- French: Les Routes en février
- Directed by: Katherine Jerkovic
- Written by: Katherine Jerkovic
- Produced by: Nicolas Comeau Micaela Sole
- Starring: Arlen Aguayo-Stewart
- Cinematography: Nicolas Canniccioni
- Edited by: Sophie Farkas Bolla
- Music by: Inés Canepa David Drury
- Production companies: 1976 Productions Cordón Films
- Release date: 10 September 2018 (TIFF);
- Running time: 84 minutes
- Country: Canada
- Language: Spanish

= Roads in February =

2018 film by Katherine Jerkovic

Roads in February (Les routes en février) is a 2018 Canadian drama film directed by Katherine Jerkovic. It was screened in the Contemporary World Cinema section at the 2018 Toronto International Film Festival, where it won the award for Best Canadian First Feature Film. The film centres on Sara (Arlen Aguayo-Stewart), a young Hispanic Canadian woman visiting her grandmother in Uruguay.

==Cast==
- Arlen Aguayo-Stewart as Sara
- Gloria Demassi as Magda
- Mathias Perdigón as Tincho

==Critical response==
In December 2018, the Toronto International Film Festival named the film to its annual year-end Canada's Top Ten list. The Vancouver Film Critics Circle awarded Aguayo-Stewart as Best Actress in a Canadian Film and Jerkovic received the One to Watch Award.
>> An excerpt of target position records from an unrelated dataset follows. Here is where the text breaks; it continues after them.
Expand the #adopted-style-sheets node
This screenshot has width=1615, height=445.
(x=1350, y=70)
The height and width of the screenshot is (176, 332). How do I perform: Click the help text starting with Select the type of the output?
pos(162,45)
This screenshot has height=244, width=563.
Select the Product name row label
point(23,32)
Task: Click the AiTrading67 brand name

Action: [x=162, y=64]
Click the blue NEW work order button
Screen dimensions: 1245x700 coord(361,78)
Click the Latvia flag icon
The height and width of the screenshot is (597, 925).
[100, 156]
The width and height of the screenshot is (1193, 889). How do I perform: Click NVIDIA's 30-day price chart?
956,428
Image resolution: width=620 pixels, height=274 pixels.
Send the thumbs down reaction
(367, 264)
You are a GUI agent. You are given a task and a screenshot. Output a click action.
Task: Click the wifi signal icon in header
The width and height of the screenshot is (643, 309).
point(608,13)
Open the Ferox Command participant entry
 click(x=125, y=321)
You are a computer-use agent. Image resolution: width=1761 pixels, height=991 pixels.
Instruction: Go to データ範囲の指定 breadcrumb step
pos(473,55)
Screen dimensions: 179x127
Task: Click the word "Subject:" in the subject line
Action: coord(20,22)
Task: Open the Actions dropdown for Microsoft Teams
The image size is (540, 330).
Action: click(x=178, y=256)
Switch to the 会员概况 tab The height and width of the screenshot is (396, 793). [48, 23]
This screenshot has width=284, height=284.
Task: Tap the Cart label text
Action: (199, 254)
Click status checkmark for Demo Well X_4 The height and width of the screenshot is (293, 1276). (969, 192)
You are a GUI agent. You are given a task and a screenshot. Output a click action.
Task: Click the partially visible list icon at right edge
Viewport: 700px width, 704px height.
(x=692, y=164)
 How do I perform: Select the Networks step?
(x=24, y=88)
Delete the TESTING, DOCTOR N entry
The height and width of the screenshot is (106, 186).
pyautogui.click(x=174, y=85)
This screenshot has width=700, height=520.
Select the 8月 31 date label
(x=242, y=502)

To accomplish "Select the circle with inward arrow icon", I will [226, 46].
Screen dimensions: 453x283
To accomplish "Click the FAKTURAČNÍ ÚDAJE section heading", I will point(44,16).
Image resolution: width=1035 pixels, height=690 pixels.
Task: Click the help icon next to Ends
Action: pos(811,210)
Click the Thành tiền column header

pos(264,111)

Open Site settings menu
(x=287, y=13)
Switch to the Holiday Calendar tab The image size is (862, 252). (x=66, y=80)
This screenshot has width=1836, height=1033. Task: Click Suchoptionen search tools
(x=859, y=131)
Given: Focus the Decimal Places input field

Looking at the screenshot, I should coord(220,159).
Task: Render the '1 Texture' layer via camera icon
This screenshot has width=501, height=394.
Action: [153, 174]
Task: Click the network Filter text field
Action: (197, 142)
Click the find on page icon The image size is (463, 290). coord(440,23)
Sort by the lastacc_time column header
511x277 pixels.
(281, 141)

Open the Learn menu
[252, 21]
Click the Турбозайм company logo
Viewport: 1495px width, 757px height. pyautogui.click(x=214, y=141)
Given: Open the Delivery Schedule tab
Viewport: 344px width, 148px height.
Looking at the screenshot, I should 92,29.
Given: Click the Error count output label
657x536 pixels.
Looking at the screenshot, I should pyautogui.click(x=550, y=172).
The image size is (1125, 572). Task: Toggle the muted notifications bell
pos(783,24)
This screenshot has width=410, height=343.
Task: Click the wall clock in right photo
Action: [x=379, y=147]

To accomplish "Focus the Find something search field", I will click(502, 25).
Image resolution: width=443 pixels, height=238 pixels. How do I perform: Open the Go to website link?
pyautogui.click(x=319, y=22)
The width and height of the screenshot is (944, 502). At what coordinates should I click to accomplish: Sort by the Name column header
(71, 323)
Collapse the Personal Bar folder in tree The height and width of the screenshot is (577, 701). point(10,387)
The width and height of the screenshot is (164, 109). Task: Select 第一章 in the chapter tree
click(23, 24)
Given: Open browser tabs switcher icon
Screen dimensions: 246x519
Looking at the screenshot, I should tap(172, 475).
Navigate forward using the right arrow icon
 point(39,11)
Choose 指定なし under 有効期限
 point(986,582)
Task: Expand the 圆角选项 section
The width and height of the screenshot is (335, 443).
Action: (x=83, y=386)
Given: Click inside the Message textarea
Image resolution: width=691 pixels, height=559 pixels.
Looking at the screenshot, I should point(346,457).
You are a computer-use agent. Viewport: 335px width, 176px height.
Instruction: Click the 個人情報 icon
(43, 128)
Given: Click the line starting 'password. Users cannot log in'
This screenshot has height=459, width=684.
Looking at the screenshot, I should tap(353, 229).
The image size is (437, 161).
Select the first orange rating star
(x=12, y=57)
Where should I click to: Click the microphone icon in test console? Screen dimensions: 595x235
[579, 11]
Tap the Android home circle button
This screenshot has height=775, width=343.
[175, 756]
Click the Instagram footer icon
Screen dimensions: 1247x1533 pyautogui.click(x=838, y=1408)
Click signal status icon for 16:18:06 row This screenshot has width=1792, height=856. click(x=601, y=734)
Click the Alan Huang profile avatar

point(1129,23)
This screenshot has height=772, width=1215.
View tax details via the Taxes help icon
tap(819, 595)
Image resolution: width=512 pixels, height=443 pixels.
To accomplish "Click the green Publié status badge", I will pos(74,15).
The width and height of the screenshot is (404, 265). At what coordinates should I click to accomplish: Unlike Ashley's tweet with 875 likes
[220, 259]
Critical response to the film was positive. The Hollywood Reporters Boyd Van Hoeij called it "a promising debut feature". And Norman Wilner from Now Toronto called Jerkovic "a gifted, intuitive storyteller who doesn't need to oversell her story's emotional undercurrents; she trusts her audience to understand what's going on simply by paying attention to her actors' faces". It scores on Rotten Tomatoes.